Italian > Pasta > Salondri Magri

Salondro Magro with Mushrooms and Asparagus Recipe

Ingredients with Measurements:
- 1 pound of salondro magro (lean beef)
- 1/2 pound of mushrooms, sliced
- 1 bunch of asparagus, trimmed and cut into 2-inch pieces
- 1 onion, chopped
- 3 cloves of garlic, minced
- 1/2 cup of beef broth
- 1/2 cup of dry white wine
- 2 tablespoons of olive oil
- Salt and pepper to taste

Special equipment needed:
- Large skillet
- Tongs
- Cutting board
- Knife

Step-by-step instructions:

1. Heat the olive oil in a large skillet over medium-high heat.
2. Add the salondro magro and cook until browned on all sides, about 5 minutes.
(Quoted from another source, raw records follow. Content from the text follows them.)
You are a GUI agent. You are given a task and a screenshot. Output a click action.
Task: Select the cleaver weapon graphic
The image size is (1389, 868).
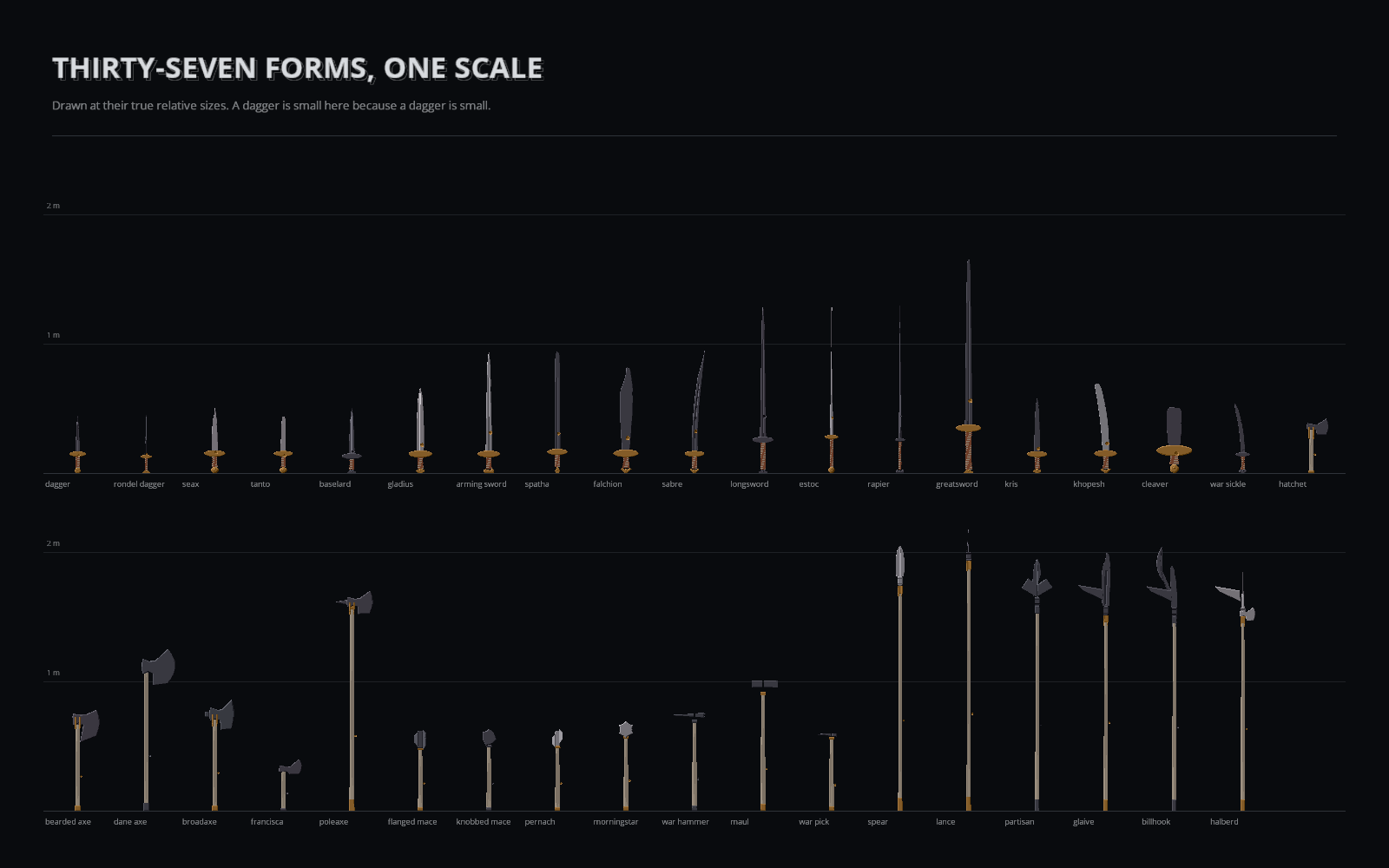coord(1174,440)
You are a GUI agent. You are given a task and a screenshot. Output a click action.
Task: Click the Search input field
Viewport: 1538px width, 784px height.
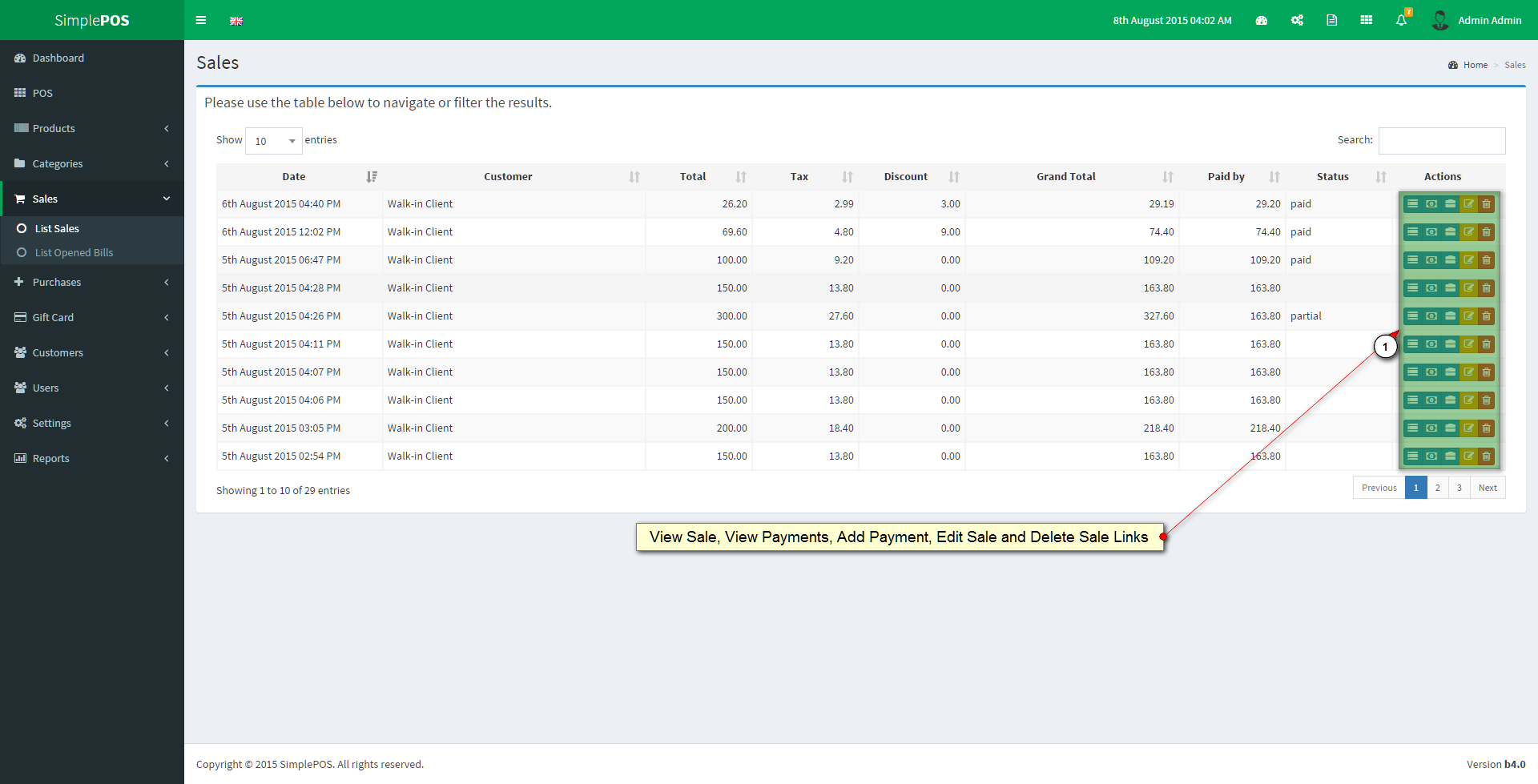(1441, 141)
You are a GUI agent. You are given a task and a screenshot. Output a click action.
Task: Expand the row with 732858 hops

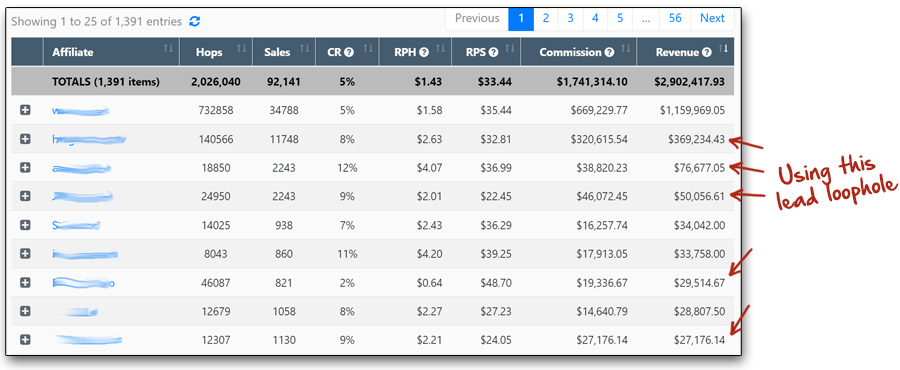pyautogui.click(x=25, y=110)
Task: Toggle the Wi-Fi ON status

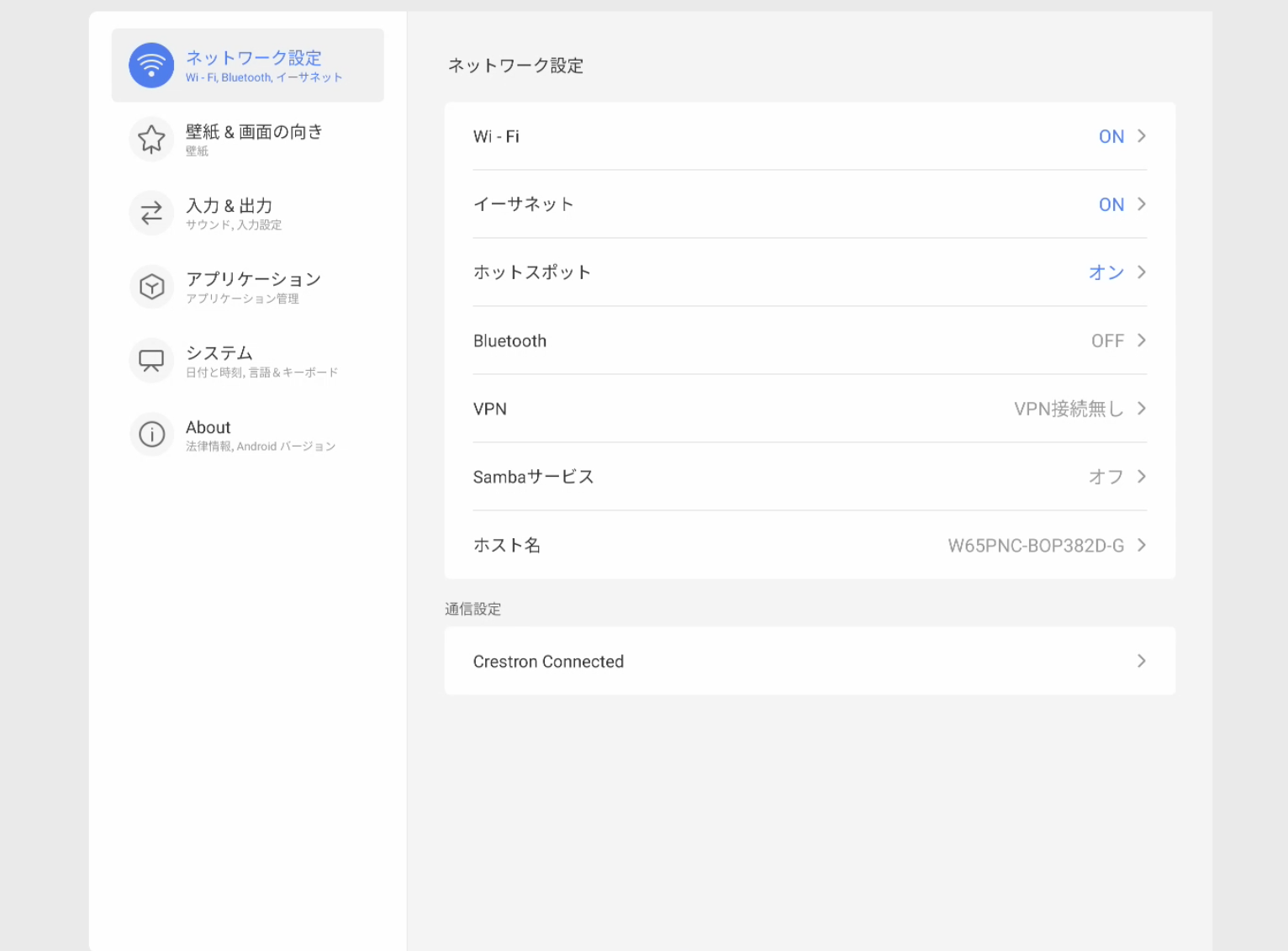Action: click(x=1111, y=136)
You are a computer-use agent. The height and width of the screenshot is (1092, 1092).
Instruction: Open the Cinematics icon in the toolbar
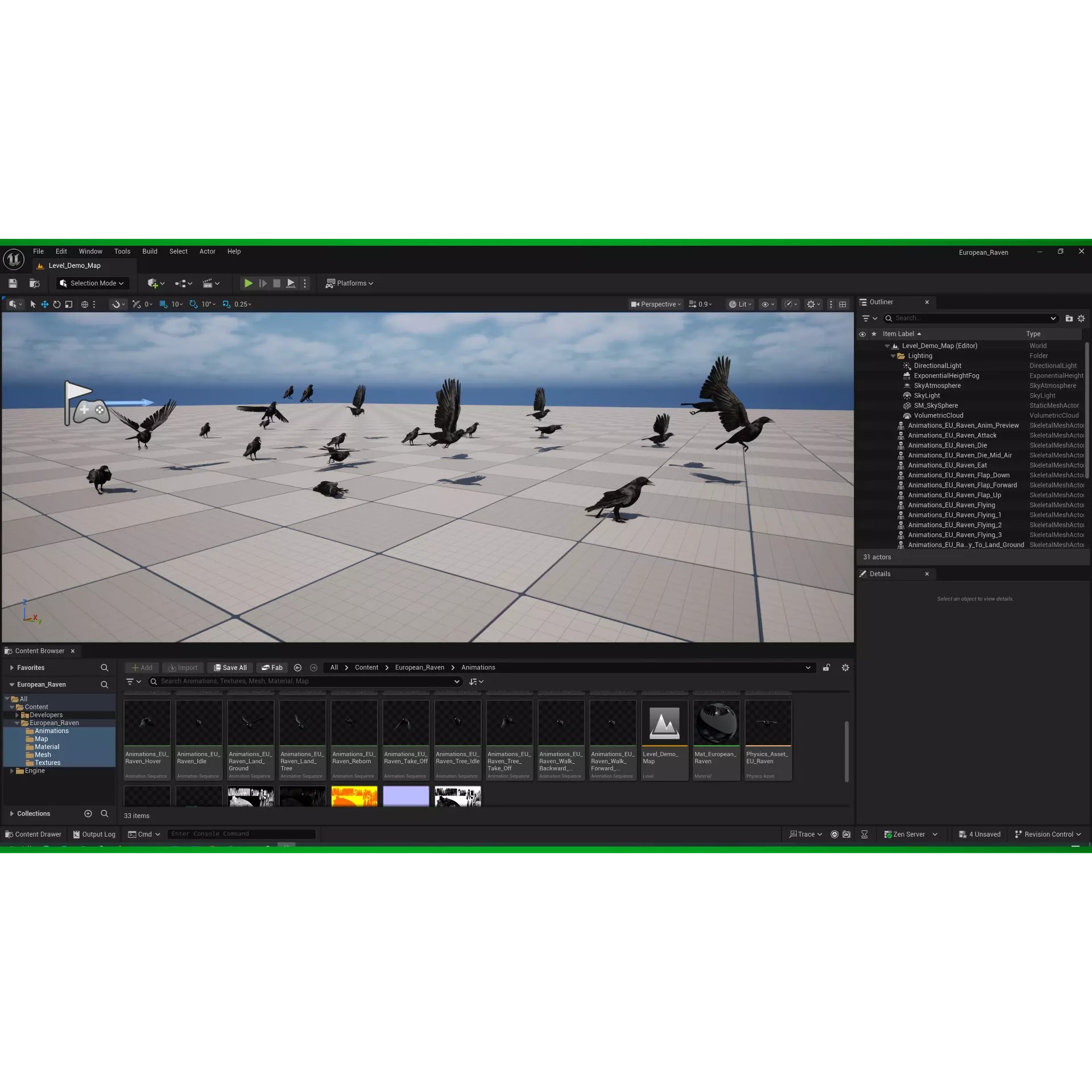pos(208,283)
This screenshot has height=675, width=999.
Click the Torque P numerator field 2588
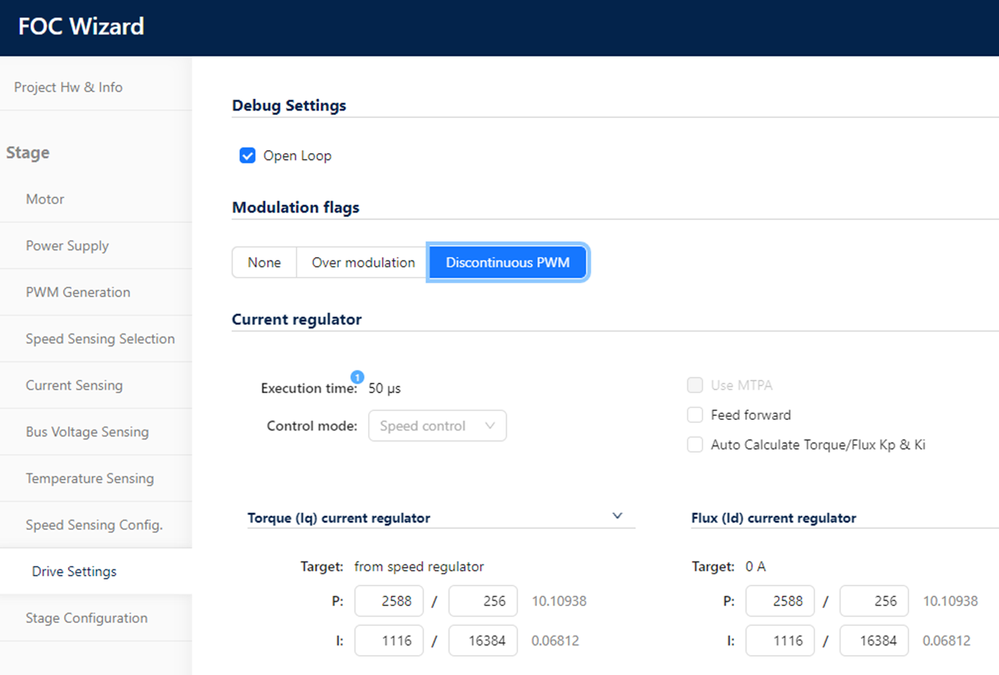(x=389, y=602)
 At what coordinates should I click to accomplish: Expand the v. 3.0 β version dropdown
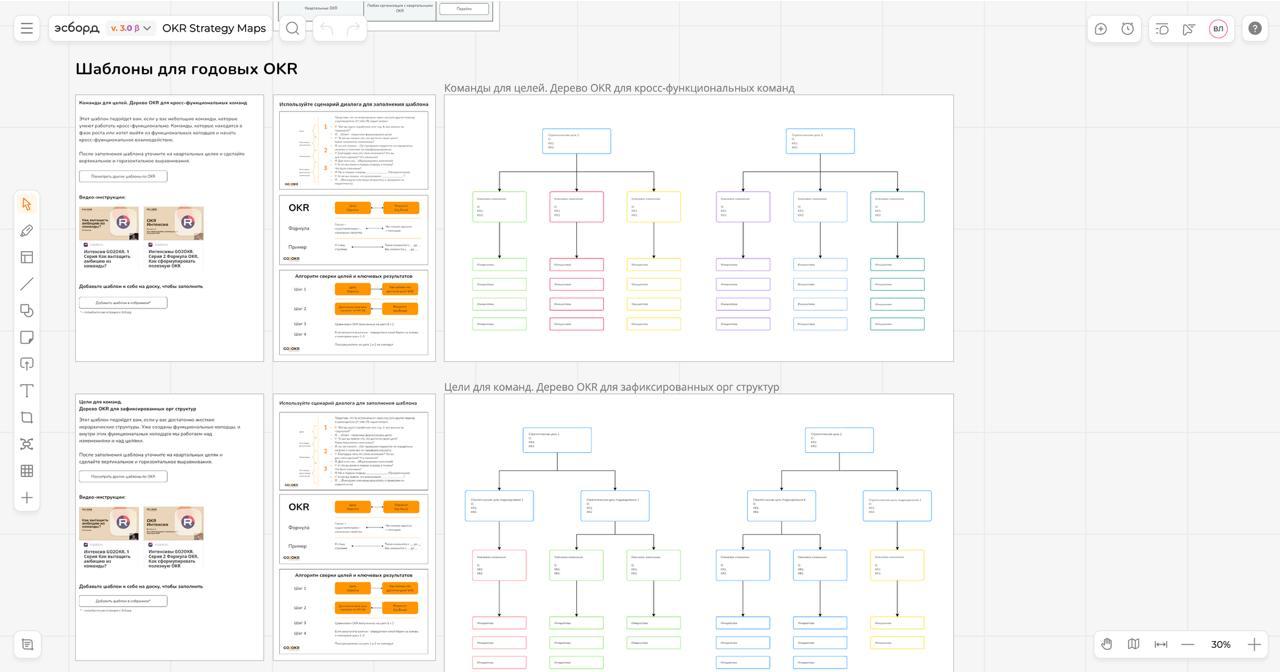[131, 28]
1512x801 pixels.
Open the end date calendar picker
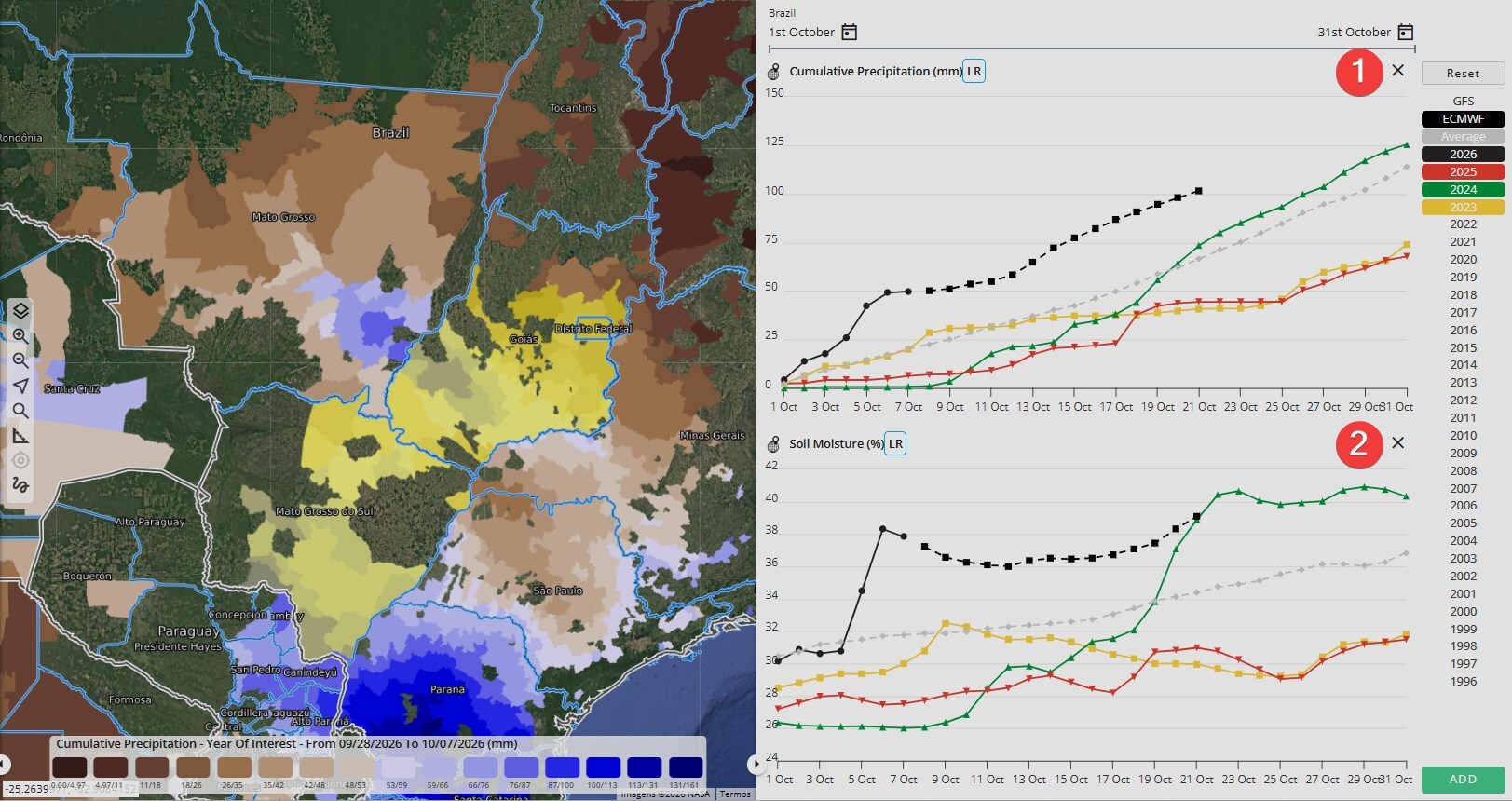[1406, 32]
Use tongs to turn the meat.
3. Remove the meat from the skillet and set aside.
4. Add the onions and garlic to the skillet and cook until softened, about 3 minutes.
5. Add the mushrooms and asparagus to the skillet and cook until tender, about 5 minutes.
6. Pour in the beef broth and white wine, and bring to a boil.
7. Reduce the heat to low and return the salondro magro to the skillet.
8. Cover and simmer for 20-25 minutes or until the meat is cooked through.
9. Season with salt and pepper to taste.


Time:
Preparation time: 15 minutes
Cooking time: 35-40 minutes
Temperature:
Medium-high heat for browning the meat, medium-low heat for simmering
Serving size:
4 servings

Nutritional information:
Calories: 280
Fat: 10g
Carbohydrates: 9g
Protein: 34g

Substitutions for ingredients:
- You can use chicken broth instead of beef broth.
- You can use red wine instead of white wine.
- You can use any type of mushrooms you prefer.

Variations:
- Add diced tomatoes for a more tomato-based sauce.
- Add diced bell peppers for a pop of color and flavor.
- Add diced potatoes for a heartier meal.

Tips and tricks:
- Make sure to brown the meat well before adding the vegetables and liquids.
- Use tongs to turn the meat instead of a fork to prevent the juices from escaping.
- Let the meat rest for a few minutes before slicing to keep the juices inside.

Storage instructions:
Refrigerate leftovers in an airtight container for up to 3 days.

Reheating instructions:
Reheat in a skillet over medium heat until heated through.

Presentation ideas:
Serve on a large platter with the vegetables arranged around the meat.

Garnishes:
Sprinkle with chopped parsley or chives for a pop of color.

Pairings:
Serve with a side of crusty bread to soak up the sauce.

Suggested side dishes:
- Roasted potatoes
- Steamed rice
- Garlic bread

Troubleshooting advice:
- If the sauce is too thin, simmer uncovered for a few minutes to thicken.
- If the meat is tough, simmer for a longer period of time until tender.

Food safety advice:
- Make sure the meat is cooked to an internal temperature of 145°F.
- Store leftovers in the refrigerator within 2 hours of cooking.

Food history:
Salondro magro is a traditional Italian dish made with lean beef and vegetables.

Flavor profiles:
Savory, earthy, and slightly sweet.

Serving suggestions:
Serve hot with a side of crusty bread.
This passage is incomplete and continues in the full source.